-- WHAT TO WORK ON --
Recast the entries below as a JSON list of strings, one string per line and no blank lines. Begin at the line containing "[Change language] (282, 38)" and stop after the line containing "افضل شركة تنظيف شامل بالرياض (297, 379)", including both, and omit the pictures.

-- MATERIAL FOR THIS EXERCISE --
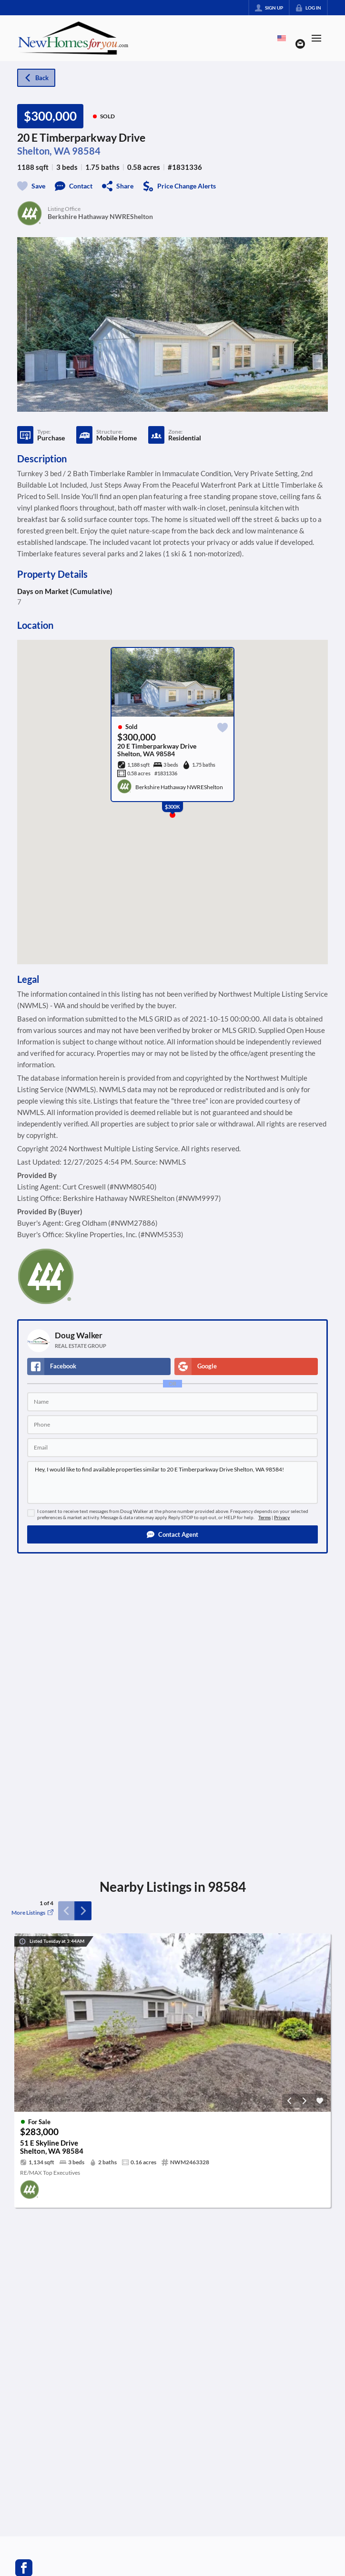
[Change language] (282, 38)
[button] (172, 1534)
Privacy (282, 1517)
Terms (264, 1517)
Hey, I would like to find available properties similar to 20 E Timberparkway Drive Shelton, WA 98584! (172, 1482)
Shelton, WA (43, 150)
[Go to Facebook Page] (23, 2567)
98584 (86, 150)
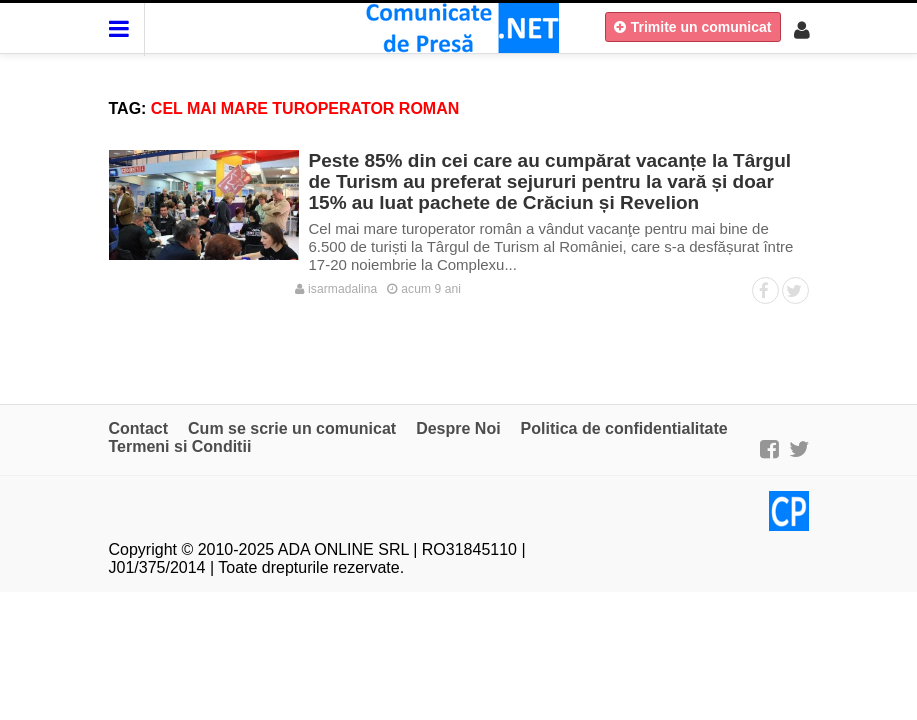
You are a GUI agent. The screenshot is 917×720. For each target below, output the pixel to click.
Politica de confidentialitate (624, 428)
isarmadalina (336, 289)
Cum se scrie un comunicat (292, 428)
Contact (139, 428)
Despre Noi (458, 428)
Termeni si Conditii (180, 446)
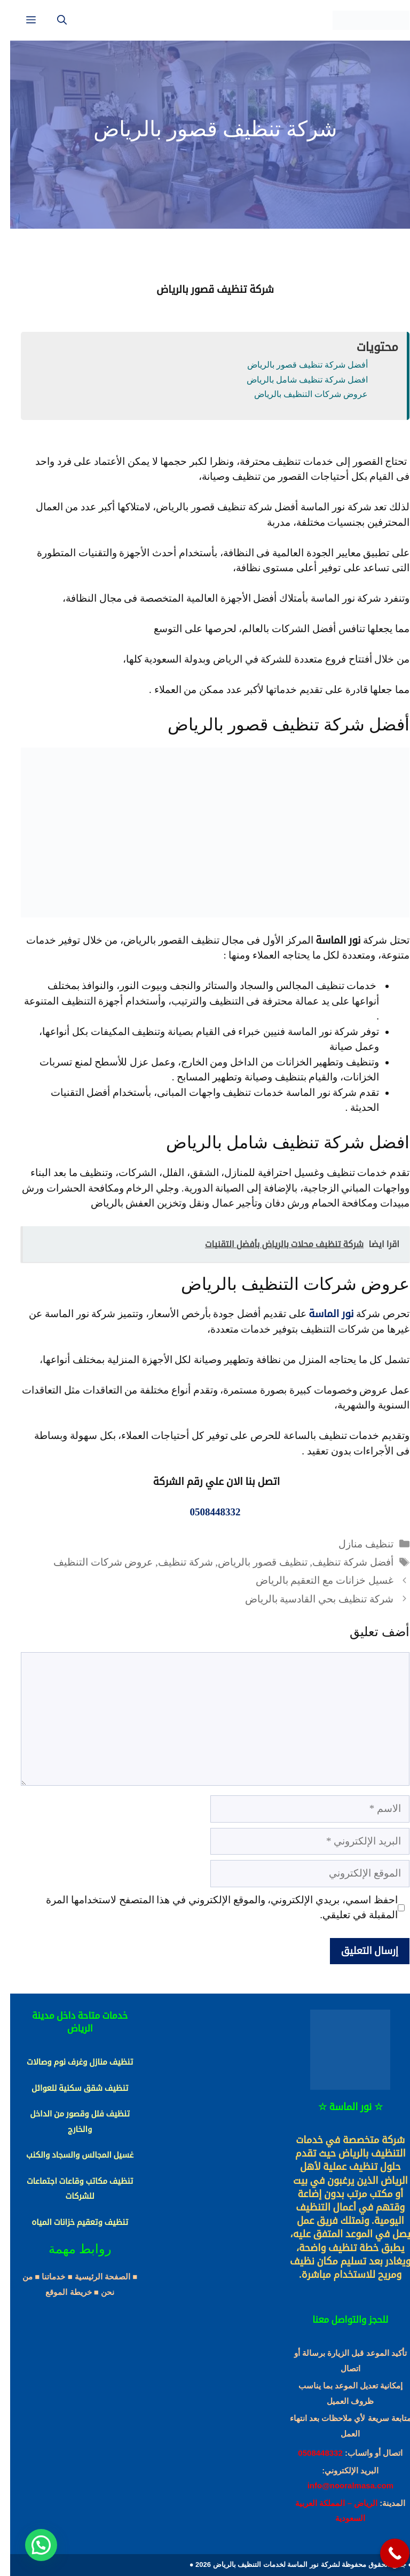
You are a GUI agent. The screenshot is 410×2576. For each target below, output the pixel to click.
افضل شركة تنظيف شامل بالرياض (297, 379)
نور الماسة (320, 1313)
...
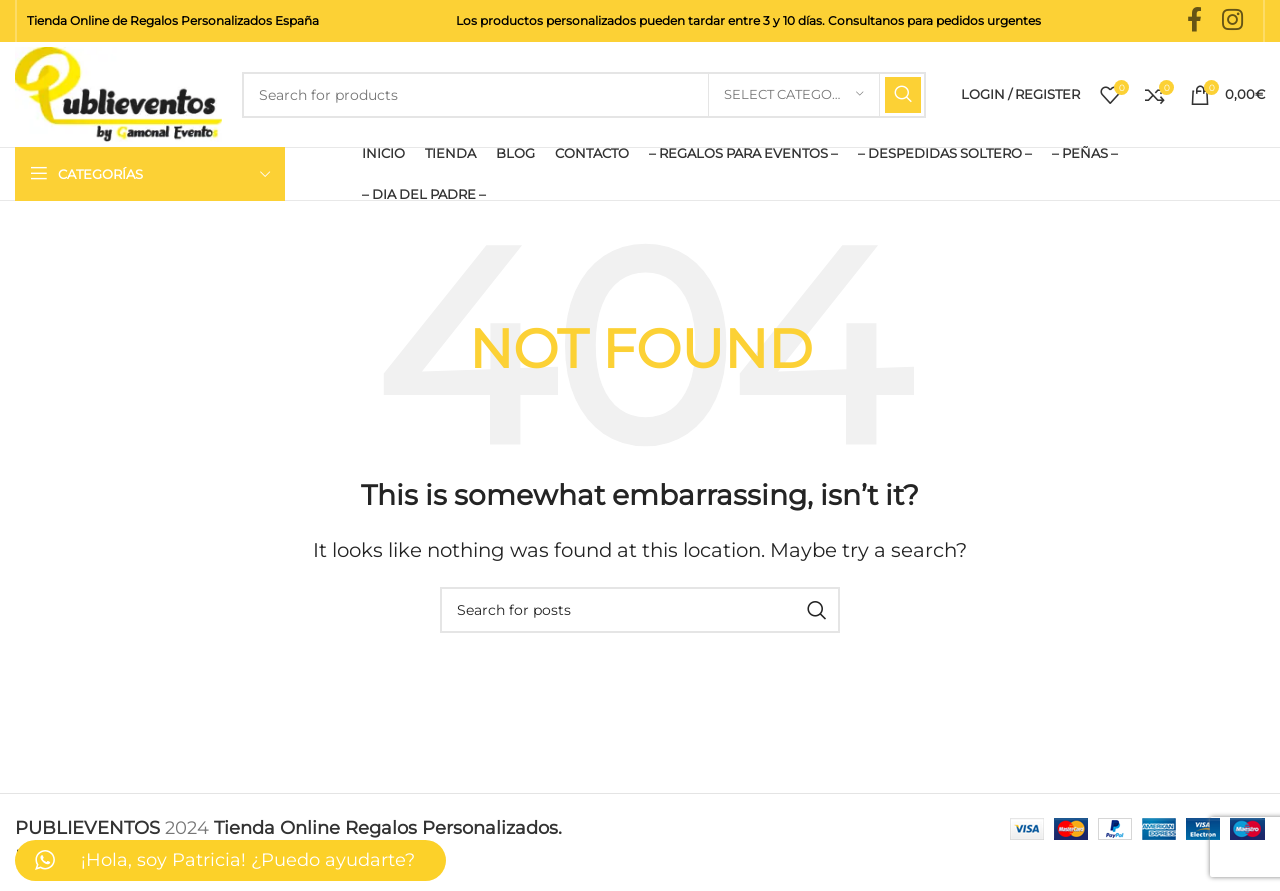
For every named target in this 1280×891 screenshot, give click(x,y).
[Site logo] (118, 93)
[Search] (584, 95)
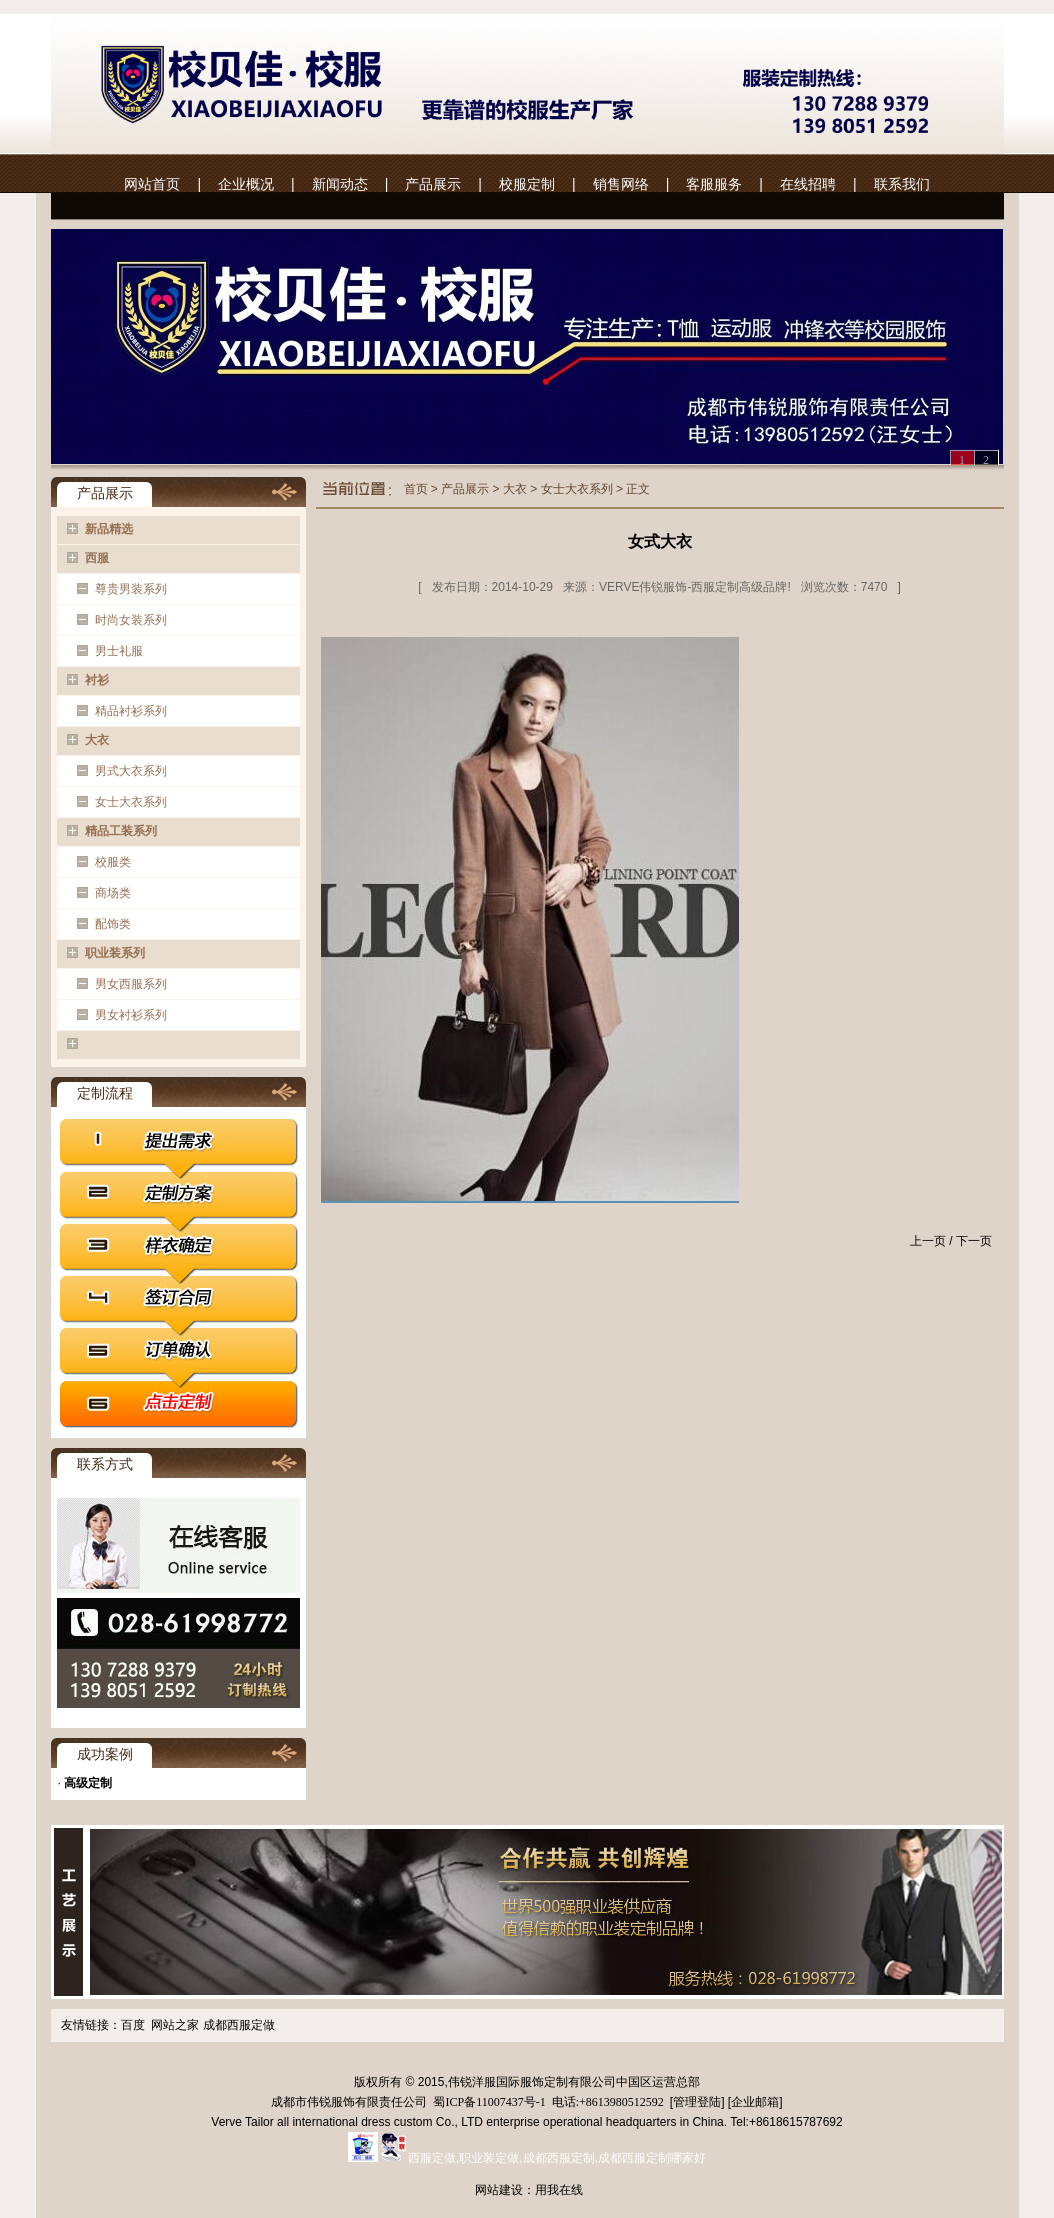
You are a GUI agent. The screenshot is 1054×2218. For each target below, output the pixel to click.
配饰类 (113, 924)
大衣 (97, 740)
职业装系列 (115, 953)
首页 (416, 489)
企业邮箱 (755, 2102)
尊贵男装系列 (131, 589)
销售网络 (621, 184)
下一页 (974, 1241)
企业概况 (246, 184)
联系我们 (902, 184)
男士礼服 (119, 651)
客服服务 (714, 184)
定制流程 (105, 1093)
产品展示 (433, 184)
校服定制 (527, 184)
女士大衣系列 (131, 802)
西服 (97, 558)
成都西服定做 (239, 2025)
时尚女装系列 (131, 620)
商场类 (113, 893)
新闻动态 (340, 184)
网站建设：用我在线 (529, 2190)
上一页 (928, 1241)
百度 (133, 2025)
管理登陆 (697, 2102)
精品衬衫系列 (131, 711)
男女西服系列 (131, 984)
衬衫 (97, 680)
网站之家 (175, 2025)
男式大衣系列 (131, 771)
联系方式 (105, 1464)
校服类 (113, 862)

-- WRITTEN RESPONSE --
[
  "[Change language] (282, 38)",
  "[button] (172, 1534)",
  "Privacy (282, 1517)",
  "Terms (264, 1517)",
  "Hey, I would like to find available properties similar to 20 E Timberparkway Drive Shelton, WA 98584! (172, 1482)",
  "Shelton, WA (43, 150)",
  "[Go to Facebook Page] (23, 2567)",
  "98584 (86, 150)",
  "You are a GUI agent. The screenshot is 917×720. For each target below, output the pixel to click.",
  "Politica de confidentialitate (624, 428)",
  "isarmadalina (336, 289)",
  "Cum se scrie un comunicat (292, 428)",
  "Contact (139, 428)",
  "Despre Noi (458, 428)",
  "Termeni si Conditii (180, 446)",
  "You are a GUI agent. The screenshot is 410×2576. For each target below, output the pixel to click.",
  "افضل شركة تنظيف شامل بالرياض (297, 379)"
]